**Directions**
Can you reproduce every line of the listing below word for word, without changing anything?

**Entries on locating words and elements**
+===+
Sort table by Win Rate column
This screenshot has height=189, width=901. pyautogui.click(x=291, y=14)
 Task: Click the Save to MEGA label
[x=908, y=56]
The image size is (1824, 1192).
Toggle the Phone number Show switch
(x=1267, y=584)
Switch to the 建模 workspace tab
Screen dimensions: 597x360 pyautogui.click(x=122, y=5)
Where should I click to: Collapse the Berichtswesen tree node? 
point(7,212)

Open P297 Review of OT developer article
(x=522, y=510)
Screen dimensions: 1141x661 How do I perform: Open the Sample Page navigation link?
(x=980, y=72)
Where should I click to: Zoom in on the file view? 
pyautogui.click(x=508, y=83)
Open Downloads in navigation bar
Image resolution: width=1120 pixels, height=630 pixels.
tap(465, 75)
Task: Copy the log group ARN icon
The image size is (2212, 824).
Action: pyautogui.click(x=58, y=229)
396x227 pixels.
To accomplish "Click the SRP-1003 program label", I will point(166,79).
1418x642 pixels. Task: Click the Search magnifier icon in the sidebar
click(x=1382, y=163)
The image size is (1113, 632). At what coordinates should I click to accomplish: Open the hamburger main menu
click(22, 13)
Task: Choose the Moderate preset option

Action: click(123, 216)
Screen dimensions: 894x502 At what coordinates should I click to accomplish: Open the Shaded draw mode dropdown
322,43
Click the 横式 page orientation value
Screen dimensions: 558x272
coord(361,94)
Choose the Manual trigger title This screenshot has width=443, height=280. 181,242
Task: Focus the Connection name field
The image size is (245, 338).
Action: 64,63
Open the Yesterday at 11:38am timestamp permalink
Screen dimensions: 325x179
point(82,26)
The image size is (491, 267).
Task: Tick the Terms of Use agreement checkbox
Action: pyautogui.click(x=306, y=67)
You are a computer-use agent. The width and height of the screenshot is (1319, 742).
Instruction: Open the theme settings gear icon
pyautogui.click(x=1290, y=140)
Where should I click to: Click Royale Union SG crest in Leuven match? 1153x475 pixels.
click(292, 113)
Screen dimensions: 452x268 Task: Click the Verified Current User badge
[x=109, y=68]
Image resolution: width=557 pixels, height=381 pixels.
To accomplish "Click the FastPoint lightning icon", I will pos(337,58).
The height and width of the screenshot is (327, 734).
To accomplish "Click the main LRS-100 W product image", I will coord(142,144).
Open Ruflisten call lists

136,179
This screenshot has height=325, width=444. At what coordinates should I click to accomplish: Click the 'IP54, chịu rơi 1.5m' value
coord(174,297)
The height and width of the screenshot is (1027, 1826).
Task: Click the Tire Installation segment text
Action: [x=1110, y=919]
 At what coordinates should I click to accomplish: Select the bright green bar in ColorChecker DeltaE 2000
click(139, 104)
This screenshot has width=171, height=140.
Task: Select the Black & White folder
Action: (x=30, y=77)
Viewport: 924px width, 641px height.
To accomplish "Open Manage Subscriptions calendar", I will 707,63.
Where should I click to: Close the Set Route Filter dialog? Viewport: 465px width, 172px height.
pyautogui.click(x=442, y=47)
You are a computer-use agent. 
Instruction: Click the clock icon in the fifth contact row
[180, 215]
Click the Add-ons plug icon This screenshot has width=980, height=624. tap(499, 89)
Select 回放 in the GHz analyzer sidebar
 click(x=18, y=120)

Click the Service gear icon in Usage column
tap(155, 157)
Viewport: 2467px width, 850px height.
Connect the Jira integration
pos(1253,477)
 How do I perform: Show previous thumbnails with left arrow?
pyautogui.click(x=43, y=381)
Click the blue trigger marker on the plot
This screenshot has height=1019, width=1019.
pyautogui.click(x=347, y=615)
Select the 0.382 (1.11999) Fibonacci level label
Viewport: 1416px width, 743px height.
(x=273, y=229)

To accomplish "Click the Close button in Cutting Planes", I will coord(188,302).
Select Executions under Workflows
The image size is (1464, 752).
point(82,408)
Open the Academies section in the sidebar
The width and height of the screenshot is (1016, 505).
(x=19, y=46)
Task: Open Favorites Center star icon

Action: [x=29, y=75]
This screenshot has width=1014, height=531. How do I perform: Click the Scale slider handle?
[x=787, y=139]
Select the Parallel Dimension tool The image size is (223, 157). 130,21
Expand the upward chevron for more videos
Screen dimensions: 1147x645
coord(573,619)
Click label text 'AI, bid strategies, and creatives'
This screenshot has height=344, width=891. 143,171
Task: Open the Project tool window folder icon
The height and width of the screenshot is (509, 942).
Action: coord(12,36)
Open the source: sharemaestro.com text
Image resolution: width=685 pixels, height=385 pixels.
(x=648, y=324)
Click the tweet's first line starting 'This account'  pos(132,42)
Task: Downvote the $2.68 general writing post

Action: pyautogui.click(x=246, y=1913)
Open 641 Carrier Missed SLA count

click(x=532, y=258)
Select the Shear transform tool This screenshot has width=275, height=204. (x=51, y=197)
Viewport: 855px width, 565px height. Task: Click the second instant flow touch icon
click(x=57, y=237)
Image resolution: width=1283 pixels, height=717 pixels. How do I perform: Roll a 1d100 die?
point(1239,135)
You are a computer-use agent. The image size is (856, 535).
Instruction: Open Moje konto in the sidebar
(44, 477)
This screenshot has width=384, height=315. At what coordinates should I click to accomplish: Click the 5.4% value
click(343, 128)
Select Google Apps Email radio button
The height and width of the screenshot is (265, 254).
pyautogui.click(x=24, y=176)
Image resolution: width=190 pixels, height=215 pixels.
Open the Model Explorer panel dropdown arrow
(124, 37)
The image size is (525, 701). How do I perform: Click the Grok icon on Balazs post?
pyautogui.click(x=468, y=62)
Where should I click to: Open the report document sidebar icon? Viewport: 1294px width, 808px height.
+===+
**Response for this exercise**
Sort table by Win Rate column
This screenshot has height=189, width=901. pyautogui.click(x=291, y=14)
 Task: Click the Save to MEGA label
[x=908, y=56]
The image size is (1824, 1192).
Toggle the Phone number Show switch
(x=1267, y=584)
Switch to the 建模 workspace tab
Screen dimensions: 597x360 pyautogui.click(x=122, y=5)
Where should I click to: Collapse the Berichtswesen tree node? 
point(7,212)

Open P297 Review of OT developer article
(x=522, y=510)
Screen dimensions: 1141x661 How do I perform: Open the Sample Page navigation link?
(x=980, y=72)
Where should I click to: Zoom in on the file view? 
pyautogui.click(x=508, y=83)
Open Downloads in navigation bar
Image resolution: width=1120 pixels, height=630 pixels.
tap(465, 75)
Task: Copy the log group ARN icon
The image size is (2212, 824).
Action: pyautogui.click(x=58, y=229)
396x227 pixels.
To accomplish "Click the SRP-1003 program label", I will point(166,79).
1418x642 pixels. Task: Click the Search magnifier icon in the sidebar
click(x=1382, y=163)
The image size is (1113, 632). At what coordinates should I click to accomplish: Open the hamburger main menu
click(22, 13)
Task: Choose the Moderate preset option

Action: click(123, 216)
Screen dimensions: 894x502 At what coordinates should I click to accomplish: Open the Shaded draw mode dropdown
322,43
Click the 横式 page orientation value
Screen dimensions: 558x272
coord(361,94)
Choose the Manual trigger title This screenshot has width=443, height=280. 181,242
Task: Focus the Connection name field
The image size is (245, 338).
Action: 64,63
Open the Yesterday at 11:38am timestamp permalink
Screen dimensions: 325x179
point(82,26)
The image size is (491, 267).
Task: Tick the Terms of Use agreement checkbox
Action: pyautogui.click(x=306, y=67)
You are a computer-use agent. The width and height of the screenshot is (1319, 742).
Instruction: Open the theme settings gear icon
pyautogui.click(x=1290, y=140)
Where should I click to: Click Royale Union SG crest in Leuven match? 1153x475 pixels.
click(292, 113)
Screen dimensions: 452x268 Task: Click the Verified Current User badge
[x=109, y=68]
Image resolution: width=557 pixels, height=381 pixels.
To accomplish "Click the FastPoint lightning icon", I will pos(337,58).
The height and width of the screenshot is (327, 734).
To accomplish "Click the main LRS-100 W product image", I will coord(142,144).
Open Ruflisten call lists

136,179
This screenshot has height=325, width=444. At what coordinates should I click to accomplish: Click the 'IP54, chịu rơi 1.5m' value
coord(174,297)
The height and width of the screenshot is (1027, 1826).
Task: Click the Tire Installation segment text
Action: [x=1110, y=919]
 At what coordinates should I click to accomplish: Select the bright green bar in ColorChecker DeltaE 2000
click(139, 104)
This screenshot has width=171, height=140.
Task: Select the Black & White folder
Action: (x=30, y=77)
Viewport: 924px width, 641px height.
To accomplish "Open Manage Subscriptions calendar", I will 707,63.
Where should I click to: Close the Set Route Filter dialog? Viewport: 465px width, 172px height.
pyautogui.click(x=442, y=47)
You are a computer-use agent. 
Instruction: Click the clock icon in the fifth contact row
[180, 215]
Click the Add-ons plug icon This screenshot has width=980, height=624. tap(499, 89)
Select 回放 in the GHz analyzer sidebar
 click(x=18, y=120)

Click the Service gear icon in Usage column
tap(155, 157)
Viewport: 2467px width, 850px height.
Connect the Jira integration
pos(1253,477)
 How do I perform: Show previous thumbnails with left arrow?
pyautogui.click(x=43, y=381)
Click the blue trigger marker on the plot
This screenshot has height=1019, width=1019.
pyautogui.click(x=347, y=615)
Select the 0.382 (1.11999) Fibonacci level label
Viewport: 1416px width, 743px height.
(x=273, y=229)

To accomplish "Click the Close button in Cutting Planes", I will coord(188,302).
Select Executions under Workflows
The image size is (1464, 752).
point(82,408)
Open the Academies section in the sidebar
The width and height of the screenshot is (1016, 505).
(x=19, y=46)
Task: Open Favorites Center star icon

Action: [x=29, y=75]
This screenshot has width=1014, height=531. How do I perform: Click the Scale slider handle?
[x=787, y=139]
Select the Parallel Dimension tool The image size is (223, 157). 130,21
Expand the upward chevron for more videos
Screen dimensions: 1147x645
coord(573,619)
Click label text 'AI, bid strategies, and creatives'
This screenshot has height=344, width=891. 143,171
Task: Open the Project tool window folder icon
The height and width of the screenshot is (509, 942).
Action: coord(12,36)
Open the source: sharemaestro.com text
Image resolution: width=685 pixels, height=385 pixels.
(x=648, y=324)
Click the tweet's first line starting 'This account'  pos(132,42)
Task: Downvote the $2.68 general writing post

Action: pyautogui.click(x=246, y=1913)
Open 641 Carrier Missed SLA count

click(x=532, y=258)
Select the Shear transform tool This screenshot has width=275, height=204. (x=51, y=197)
Viewport: 855px width, 565px height. Task: Click the second instant flow touch icon
click(x=57, y=237)
Image resolution: width=1283 pixels, height=717 pixels. How do I perform: Roll a 1d100 die?
point(1239,135)
You are a computer-use agent. The image size is (856, 535).
Instruction: Open Moje konto in the sidebar
(44, 477)
This screenshot has width=384, height=315. At what coordinates should I click to accomplish: Click the 5.4% value
click(343, 128)
Select Google Apps Email radio button
The height and width of the screenshot is (265, 254).
pyautogui.click(x=24, y=176)
Image resolution: width=190 pixels, height=215 pixels.
Open the Model Explorer panel dropdown arrow
(124, 37)
The image size is (525, 701). How do I perform: Click the Grok icon on Balazs post?
pyautogui.click(x=468, y=62)
Where should I click to: Open the report document sidebar icon? Viewport: 1294px width, 808px height.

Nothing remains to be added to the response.